Roland Emmerich Again Bets the ‘House’
It’s fitting that the sprawling, five-acre estate Roland Emmerich calls home once belonged to Jesse L. Lasky, the vaudeville performer and Broadway producer who, along with Cecil B. DeMille, created the first feature-length motion picture filmed in Hollywood, “The Squaw Man,” in 1914.
A century later, Emmerich seems a clear extension of DeMille’s legacy, the creator of unpretentious, larger-than-life bigscreen spectacles that run the gamut from the prehistoric to the futuristic. His iconic image — the destruction of the White House by alien spacecraft in “Independence Day” — is perhaps as famous as DeMille’s parting of the Red Sea.
This month, Emmerich is back to wreaking havoc on Pennsylvania Avenue in “White House Down,” an ’80s-style action-drama that could bring welcome news to Sony’s largely sagging box office fortunes. Made for $150 million from a $3 million spec script, the movie follows an off-duty policeman (Channing Tatum) touring the White House with his daughter when bad guys (led by James Woods’ rogue Secret Service agent) commandeer the place and threaten to start World War III. Riding shotgun is Jamie Foxx as a thinly veiled Obama surrogate.
“It’s a crowdpleaser,” says a smiling, relaxed Emmerich on the back porch of his three-bedroom, Mission Revival-style home in Hollywood. The night before, he had traveled to a West L.A. multiplex to personally introduce a “White House Down” promotional screening. “I always test my movies very thoroughly.”

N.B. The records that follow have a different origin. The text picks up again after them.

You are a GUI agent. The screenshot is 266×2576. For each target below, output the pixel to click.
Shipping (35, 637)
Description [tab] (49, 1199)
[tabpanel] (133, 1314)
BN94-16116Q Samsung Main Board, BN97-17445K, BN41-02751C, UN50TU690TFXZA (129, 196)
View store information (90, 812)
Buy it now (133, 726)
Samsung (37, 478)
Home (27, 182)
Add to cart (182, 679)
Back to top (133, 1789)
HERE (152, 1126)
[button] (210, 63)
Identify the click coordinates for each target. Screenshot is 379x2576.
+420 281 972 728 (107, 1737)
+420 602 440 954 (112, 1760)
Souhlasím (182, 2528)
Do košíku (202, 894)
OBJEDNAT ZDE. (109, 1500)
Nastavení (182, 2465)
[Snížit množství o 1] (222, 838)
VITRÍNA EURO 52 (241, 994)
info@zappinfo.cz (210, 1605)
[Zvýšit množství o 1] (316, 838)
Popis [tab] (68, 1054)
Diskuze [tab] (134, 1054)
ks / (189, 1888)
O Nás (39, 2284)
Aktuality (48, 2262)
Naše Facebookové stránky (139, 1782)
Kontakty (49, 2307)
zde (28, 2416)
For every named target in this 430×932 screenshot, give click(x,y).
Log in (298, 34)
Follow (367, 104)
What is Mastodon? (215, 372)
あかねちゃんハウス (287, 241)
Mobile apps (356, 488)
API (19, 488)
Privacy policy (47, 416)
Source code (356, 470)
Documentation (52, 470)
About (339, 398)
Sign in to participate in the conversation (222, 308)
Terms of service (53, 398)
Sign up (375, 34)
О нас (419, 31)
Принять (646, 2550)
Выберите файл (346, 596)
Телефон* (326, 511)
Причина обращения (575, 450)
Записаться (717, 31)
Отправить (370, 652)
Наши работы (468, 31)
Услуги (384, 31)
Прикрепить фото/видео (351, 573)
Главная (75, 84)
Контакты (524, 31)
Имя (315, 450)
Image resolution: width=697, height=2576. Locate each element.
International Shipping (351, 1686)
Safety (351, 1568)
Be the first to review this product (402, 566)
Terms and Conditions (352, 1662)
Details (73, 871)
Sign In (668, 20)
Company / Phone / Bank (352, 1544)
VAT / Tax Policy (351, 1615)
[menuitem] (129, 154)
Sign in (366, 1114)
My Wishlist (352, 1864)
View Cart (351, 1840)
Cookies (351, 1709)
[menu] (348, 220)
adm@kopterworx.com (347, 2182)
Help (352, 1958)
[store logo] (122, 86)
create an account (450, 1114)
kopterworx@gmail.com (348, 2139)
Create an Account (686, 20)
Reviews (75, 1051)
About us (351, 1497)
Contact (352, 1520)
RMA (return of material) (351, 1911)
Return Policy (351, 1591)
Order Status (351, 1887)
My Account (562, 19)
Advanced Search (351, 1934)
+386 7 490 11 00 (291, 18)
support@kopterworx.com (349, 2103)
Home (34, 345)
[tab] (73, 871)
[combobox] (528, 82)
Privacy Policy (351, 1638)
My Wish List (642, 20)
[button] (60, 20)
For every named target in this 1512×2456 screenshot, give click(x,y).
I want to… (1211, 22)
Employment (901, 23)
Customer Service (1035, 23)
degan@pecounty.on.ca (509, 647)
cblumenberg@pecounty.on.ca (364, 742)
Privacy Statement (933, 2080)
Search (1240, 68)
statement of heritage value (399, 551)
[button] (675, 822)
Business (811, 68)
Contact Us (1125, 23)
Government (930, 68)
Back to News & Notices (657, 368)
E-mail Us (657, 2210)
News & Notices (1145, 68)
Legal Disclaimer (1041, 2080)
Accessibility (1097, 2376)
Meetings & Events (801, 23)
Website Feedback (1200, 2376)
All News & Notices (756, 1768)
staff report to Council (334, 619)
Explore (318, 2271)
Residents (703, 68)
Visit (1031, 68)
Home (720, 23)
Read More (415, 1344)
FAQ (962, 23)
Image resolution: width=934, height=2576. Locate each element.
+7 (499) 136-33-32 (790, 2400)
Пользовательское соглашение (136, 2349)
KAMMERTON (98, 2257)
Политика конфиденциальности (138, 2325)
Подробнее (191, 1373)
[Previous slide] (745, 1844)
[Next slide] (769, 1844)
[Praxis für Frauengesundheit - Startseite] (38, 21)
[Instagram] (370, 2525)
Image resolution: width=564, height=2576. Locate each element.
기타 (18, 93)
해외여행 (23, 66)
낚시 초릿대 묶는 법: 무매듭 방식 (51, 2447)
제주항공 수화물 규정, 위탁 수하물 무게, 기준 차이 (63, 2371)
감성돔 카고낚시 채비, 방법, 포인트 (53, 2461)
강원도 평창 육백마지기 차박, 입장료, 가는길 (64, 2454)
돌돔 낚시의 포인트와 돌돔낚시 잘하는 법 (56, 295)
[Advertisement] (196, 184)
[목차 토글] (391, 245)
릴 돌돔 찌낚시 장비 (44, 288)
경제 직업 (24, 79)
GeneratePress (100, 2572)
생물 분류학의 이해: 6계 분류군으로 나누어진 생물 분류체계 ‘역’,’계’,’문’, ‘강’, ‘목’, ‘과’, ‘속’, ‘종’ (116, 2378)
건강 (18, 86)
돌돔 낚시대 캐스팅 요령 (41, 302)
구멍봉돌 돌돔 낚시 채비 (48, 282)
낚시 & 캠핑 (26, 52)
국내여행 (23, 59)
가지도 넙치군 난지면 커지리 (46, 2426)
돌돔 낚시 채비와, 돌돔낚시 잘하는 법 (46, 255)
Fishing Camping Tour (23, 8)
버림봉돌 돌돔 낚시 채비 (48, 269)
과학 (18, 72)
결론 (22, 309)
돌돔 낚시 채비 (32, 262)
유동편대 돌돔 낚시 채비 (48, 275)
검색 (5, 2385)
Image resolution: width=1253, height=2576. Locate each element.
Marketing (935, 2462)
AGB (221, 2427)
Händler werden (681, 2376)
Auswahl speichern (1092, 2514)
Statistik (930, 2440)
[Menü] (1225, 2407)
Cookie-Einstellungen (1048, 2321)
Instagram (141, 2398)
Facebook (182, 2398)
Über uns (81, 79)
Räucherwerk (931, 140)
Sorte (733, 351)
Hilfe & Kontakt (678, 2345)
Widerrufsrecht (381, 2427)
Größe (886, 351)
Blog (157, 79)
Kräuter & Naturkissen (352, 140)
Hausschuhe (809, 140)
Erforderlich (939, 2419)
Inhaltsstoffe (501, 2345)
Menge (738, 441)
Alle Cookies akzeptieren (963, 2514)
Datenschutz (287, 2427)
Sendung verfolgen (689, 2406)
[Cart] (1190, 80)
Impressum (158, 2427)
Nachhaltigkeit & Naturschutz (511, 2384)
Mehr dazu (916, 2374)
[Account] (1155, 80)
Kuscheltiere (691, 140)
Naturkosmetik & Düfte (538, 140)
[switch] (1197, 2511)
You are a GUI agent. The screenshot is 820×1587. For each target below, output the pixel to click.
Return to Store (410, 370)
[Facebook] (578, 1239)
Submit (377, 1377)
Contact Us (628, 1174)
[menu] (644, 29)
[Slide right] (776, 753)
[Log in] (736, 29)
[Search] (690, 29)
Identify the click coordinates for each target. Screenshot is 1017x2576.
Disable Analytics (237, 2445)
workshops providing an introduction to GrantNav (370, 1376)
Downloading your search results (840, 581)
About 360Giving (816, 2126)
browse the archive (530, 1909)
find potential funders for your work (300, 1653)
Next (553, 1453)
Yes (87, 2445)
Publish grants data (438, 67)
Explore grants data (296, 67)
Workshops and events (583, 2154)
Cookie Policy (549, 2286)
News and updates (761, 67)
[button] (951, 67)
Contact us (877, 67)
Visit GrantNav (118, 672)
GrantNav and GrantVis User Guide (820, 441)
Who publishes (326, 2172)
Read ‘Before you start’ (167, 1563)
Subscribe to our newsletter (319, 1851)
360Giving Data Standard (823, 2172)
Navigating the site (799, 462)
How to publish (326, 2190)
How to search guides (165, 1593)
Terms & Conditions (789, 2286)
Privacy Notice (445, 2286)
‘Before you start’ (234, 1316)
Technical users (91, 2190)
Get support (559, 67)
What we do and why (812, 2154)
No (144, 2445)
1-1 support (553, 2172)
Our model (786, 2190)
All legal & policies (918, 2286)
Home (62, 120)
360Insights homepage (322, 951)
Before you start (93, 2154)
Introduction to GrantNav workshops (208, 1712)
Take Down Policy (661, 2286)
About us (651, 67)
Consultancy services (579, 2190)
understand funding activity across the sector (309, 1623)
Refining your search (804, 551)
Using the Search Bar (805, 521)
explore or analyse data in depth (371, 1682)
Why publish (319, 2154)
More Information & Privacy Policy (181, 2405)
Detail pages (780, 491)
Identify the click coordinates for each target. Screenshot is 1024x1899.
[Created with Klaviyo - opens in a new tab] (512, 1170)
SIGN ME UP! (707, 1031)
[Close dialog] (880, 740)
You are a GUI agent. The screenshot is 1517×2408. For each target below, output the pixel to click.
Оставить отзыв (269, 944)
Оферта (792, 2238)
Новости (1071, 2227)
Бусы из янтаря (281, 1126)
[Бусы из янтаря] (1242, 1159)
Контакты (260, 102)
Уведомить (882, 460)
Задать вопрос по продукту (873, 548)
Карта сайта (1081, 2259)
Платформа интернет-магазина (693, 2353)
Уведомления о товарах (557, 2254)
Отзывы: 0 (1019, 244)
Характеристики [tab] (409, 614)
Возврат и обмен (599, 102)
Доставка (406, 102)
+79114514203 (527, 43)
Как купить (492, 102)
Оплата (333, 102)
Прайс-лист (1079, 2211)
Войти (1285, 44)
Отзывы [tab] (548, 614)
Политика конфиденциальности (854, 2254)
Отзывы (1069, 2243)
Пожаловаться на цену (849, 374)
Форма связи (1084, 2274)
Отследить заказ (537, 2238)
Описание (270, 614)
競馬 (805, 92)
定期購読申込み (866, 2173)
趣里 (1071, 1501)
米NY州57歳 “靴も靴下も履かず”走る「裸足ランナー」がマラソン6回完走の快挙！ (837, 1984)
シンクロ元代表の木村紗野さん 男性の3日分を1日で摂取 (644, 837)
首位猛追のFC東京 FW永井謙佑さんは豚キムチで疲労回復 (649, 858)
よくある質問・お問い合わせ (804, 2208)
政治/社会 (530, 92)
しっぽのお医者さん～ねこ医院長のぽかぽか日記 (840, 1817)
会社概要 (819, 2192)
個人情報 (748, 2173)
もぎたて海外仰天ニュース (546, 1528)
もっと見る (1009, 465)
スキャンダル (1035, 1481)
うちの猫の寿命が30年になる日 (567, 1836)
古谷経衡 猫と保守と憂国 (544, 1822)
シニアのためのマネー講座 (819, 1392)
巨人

Though Emmerich has rarely had critics or cinephiles in his corner, his nine feature films in the 20 years since his American debut, “Universal Soldier,” have collectively grossed more than $3 billion globally, placing him in the elite company of the two filmmakers he admires most: Steven Spielberg and George Lucas.
“I was a big fan of ‘Star Wars’ and ‘Close Encounters’ and ‘Poltergeist,’ and none of my fellow students were into that,” the German-born filmmaker recalls of his days at Munich’s U. of Television and Film, where he enrolled thinking he wanted to become a production designer, but soon felt bitten by the directing bug.
Dean Devlin, who became Emmerich’s writing and producing partner for most of the 1990s, was a struggling Hollywood actor when he signed on for a prominent supporting role in Emmerich’s 1990 German sci-fi film “Moon 44,” which his agent told him had little chance of ever being released. “But when I got to Germany and saw the sets, I was blown away,” Devlin recalls. “Roland’s work with the camera was phenomenal, the way he worked with the actors was incredible.”